Multiculturalismo e interculturalismo

di Pavani Elisbetta, Bruni Alessandro

No allo scontro

In una società complessa come la nostra tutto appare relativo e un vero potere occulto sembra orientare le scelte (etiche, politiche, economiche) delle persone, soprattutto quando ci si addentra negli immaginari del multiculturalismo, nell’integrazione etnica e nel diritto al mantenimento delle proprie radici culturali. Di qui la lotta quotidiana per l’occupazione mediatica dell’immaginario per poter condizionare gli orientamenti dell’opinione pubblica. La politica, la religione, la cultura, l’economia, il vivere quotidiano non sembrano più in grado di porre un rimedio come agenzia di contropotere, perché anch’essi appaiono travolti dalle logiche perverse e pervasive degli imbonitori della politica alla ricerca dello scontro sociale e di quelli che pervicacemente non vogliono vedere il problema nella sua drammaticità.

Assistiamo al pericolo di un ritorno a una condizione precopernicana dominata da dogmi e da false certezze che ci mette di fronte all’urgenza di individuare e percorrere vie di ascolto, di conoscenza e di relazione con sé e con «l’altro, il diverso, il migrante».

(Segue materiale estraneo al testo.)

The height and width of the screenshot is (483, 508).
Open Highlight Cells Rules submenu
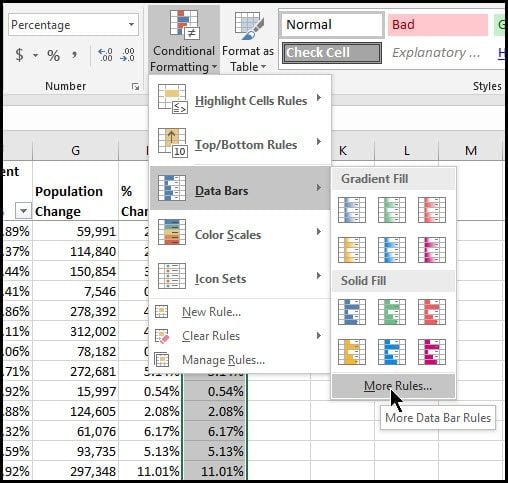pyautogui.click(x=240, y=100)
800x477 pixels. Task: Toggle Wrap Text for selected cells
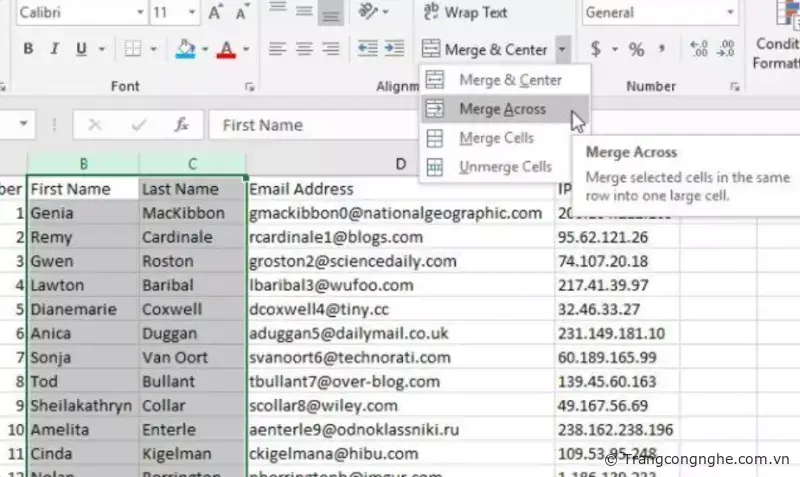click(x=465, y=13)
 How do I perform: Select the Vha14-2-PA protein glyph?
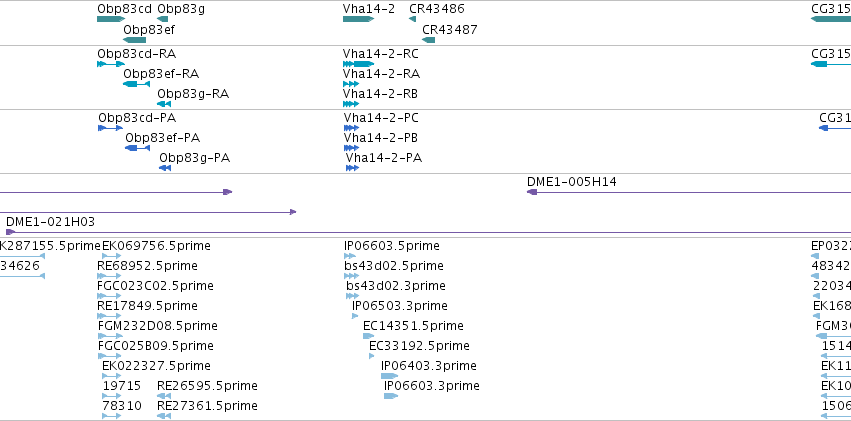352,168
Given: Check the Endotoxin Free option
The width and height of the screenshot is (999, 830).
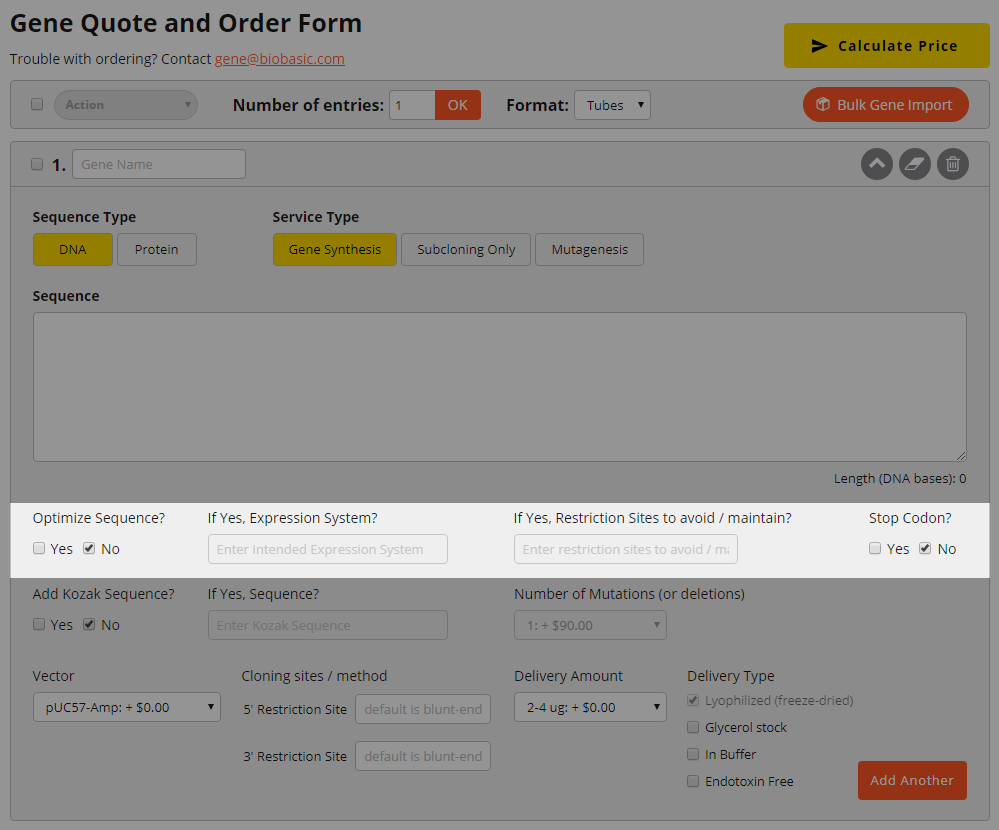Looking at the screenshot, I should click(x=693, y=781).
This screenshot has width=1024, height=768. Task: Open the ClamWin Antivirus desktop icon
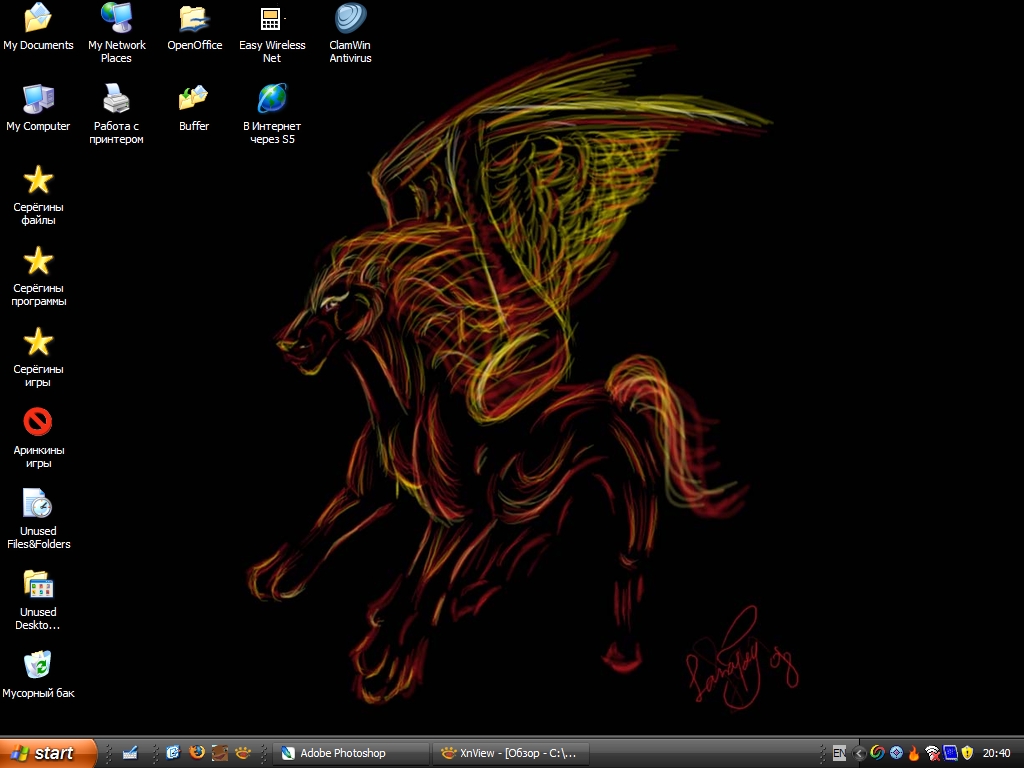[350, 20]
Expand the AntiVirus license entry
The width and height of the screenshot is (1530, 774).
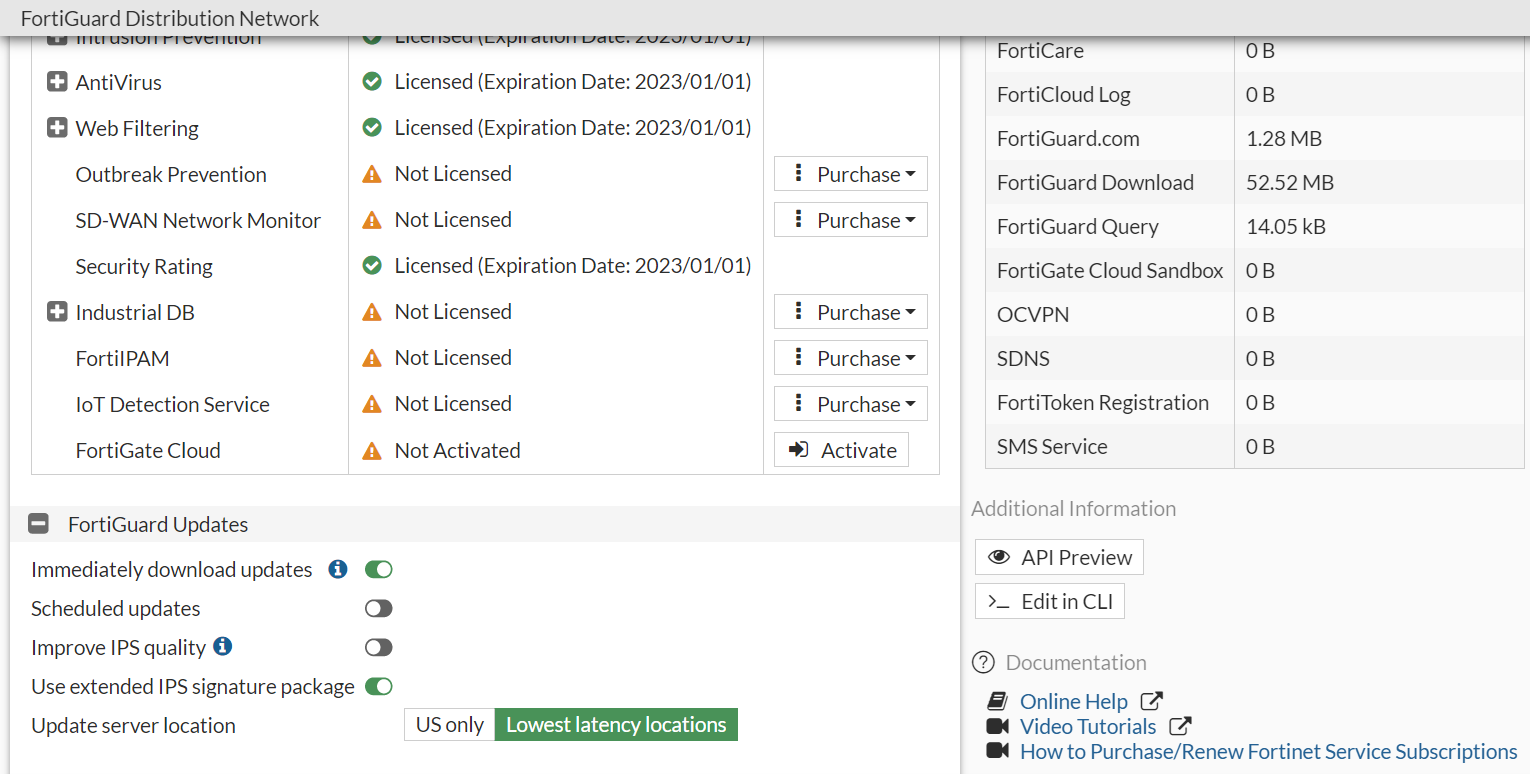pos(57,82)
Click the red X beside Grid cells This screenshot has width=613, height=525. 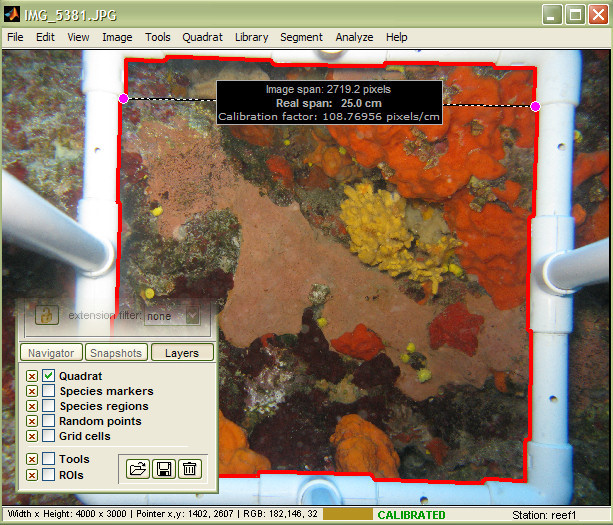pyautogui.click(x=32, y=436)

No alla cultura del dominio

Non ci resta che tuffarci nel mezzo della mischia per cercare di non subire la realtà come inesorabile fluire del destino, ma contribuire attivamente alla determinazione di ciò che è bene e di ciò che è male, facendo leva sulla cultura del conflitto e sulla sua presenza (ora come risorsa, ora prevalentemente come tabù) negli immaginari del multiculturalismo. Non già per insegnare qualcosa perché siamo ben consapevoli che ciò che ci accomuna è il vivere in questo processo di grande cambiamento dove sia gli italiani che gli immigrati stanno tentando di costruire modelli di convivenza basati su molteplici valori. Il rischio sempre in agguato è quello che prevalgano modelli di dominio di una cultura sull’altra. Tutti quelli che stanno tentando di diffondere la paura di questa convivenza trovano ascolto in chi si sente continuamente in pericolo. Per questo tutto il pensiero catastrofico diffuso in modo indistinto da parte dei media non fa altro che acuire il bisogno di difendere confini sempre più stretti in nome di una terra che non è di proprietà esclusiva di chi ci è nato.

Con queste intenzioni il nostro approccio vuole portare una visione dal basso nella relazione tra individuo, famiglia e comunità sociali sullo sfondo dei grandi scenari dettati dalla politica, dall’antropologia, dalla sociologia, dalla psicologia e dalle religioni. Per dipanare questa volontà abbiamo scelto tre argomenti che ci sono sembrati ricchi di spunti per una riflessione di senso.